At the same time, President Obama's approval rating hit an all-time low in New Jersey of 41 percent among registered voters, according to a Monmouth University/Asbury Park Press poll also released Wednesday.
In both instances, the polls said the drops were driven by declines among women. While 51 percent of men surveyed in the Quinnipiac poll approved of Christie, among women 43 percent approved and 48 percent disapproved.
Those ratings helped lower Christie's approval rating to 46 percent, nearly a year after the Republican governor won reelection with 60 percent of the vote. Christie's only lower approval rating in the poll was 44 percent in June 2011.
Among New Jersey Republican voters surveyed in the poll, 82 percent approved of Christie, while 70 percent of Democrats disapproved.
The poll also found former Secretary of State Hillary Rodham Clinton, a Democrat, leading Christie by 10 points in New Jersey in a hypothetical presidential matchup. Among New Jersey women, Clinton's lead grew to 20 points.
Clinton's lead over Christie was narrower than over other Republicans tested in the Quinnipiac poll, former Florida Gov. Jeb Bush and U.S. Sen. Rand Paul of Kentucky.
The Quinnipiac poll of 1,475 registered voters was conducted from Sept. 25 to 29, with a margin of error of 2.6 percentage points.

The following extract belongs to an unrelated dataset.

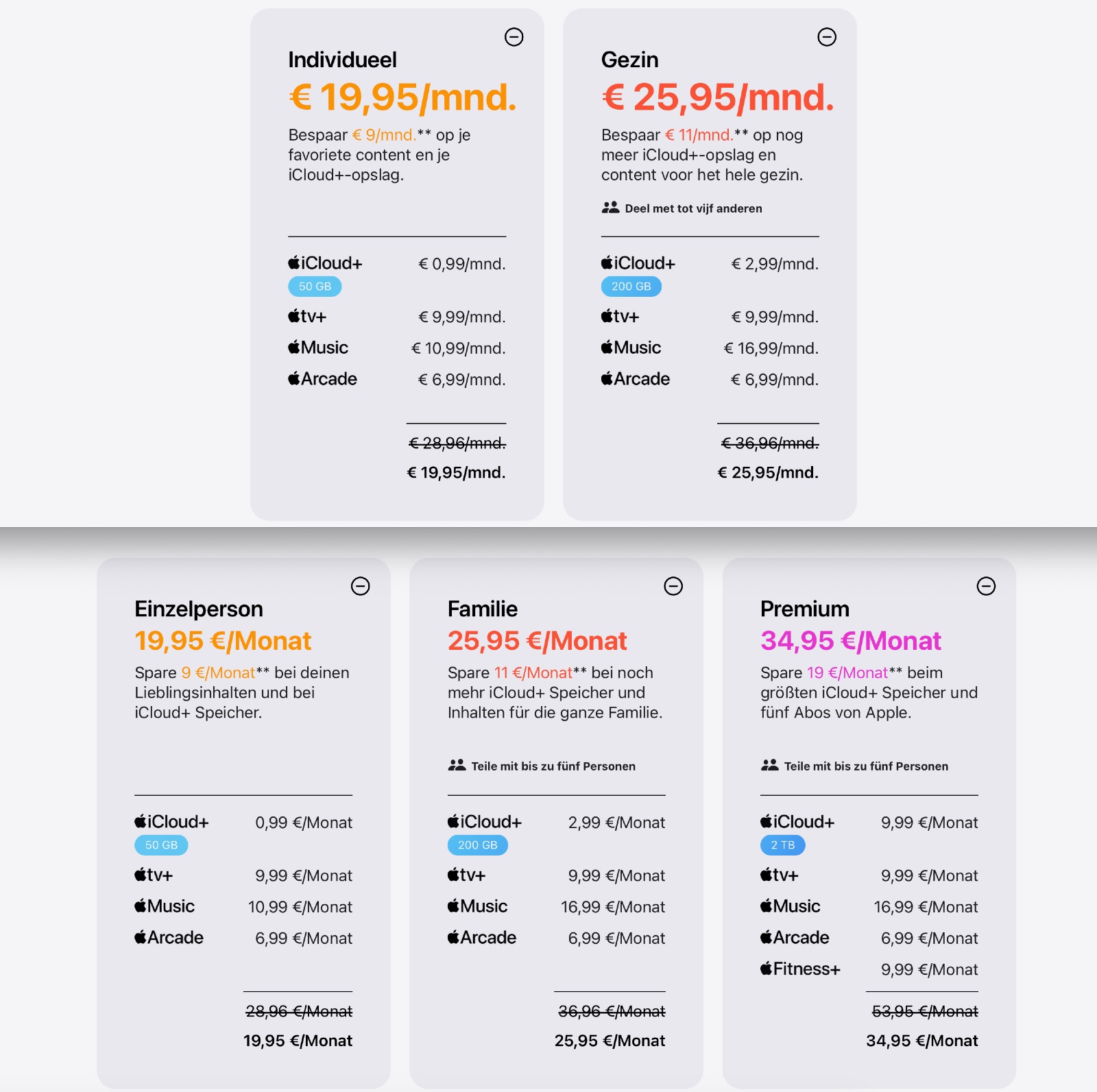Click the 50 GB storage badge under Einzelperson
1097x1092 pixels.
point(160,845)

In the Monmouth poll on the president's approval rating, 45 percent of New Jersey adults surveyed approved of Obama's job performance, but among registered voters, 41 percent approved - his lowest rating in the statewide poll during his time in office.
In June, 45 percent of registered New Jersey voters surveyed by the poll approved of the president's job performance.
The poll attributed the decline to women, 44 percent of whom approved of Obama and 50 percent of whom disapproved. In June, 50 percent of women in New Jersey surveyed approved of Obama, while 46 percent disapproved.
In one area of improvement for Obama, the poll found an increase in approval of the Affordable Care Act, with 45 percent of poll respondents favorable and 46 percent unfavorable. Several months earlier, 42 percent of poll respondents had a favorable opinion compared to 52 percent unfavorable. The Monmouth poll also surveyed New Jerseyans on the state's two Democratic U.S. senators.
Positive job ratings have declined for Cory Booker, who is seeking reelection in a race against Republican Jeff Bell after winning a special election last year to fill the late Frank R. Lautenberg's seat.
Forty-two percent of registered voters surveyed by the poll approved of Booker, compared with 23 percent who disapproved; in June, 48 percent of voters approved and 25 percent disapproved.
The poll found Robert Menendez's ratings to be relatively stable, with 45 percent of registered voters approving of his job performance and 30 percent disapproving. The poll of 802 adults, including 680 registered voters, was conducted from Sept. 17 to 21, with a margin of error of 3.5 percentage points. The margin of error for findings on registered voters is 3.8 percentage points.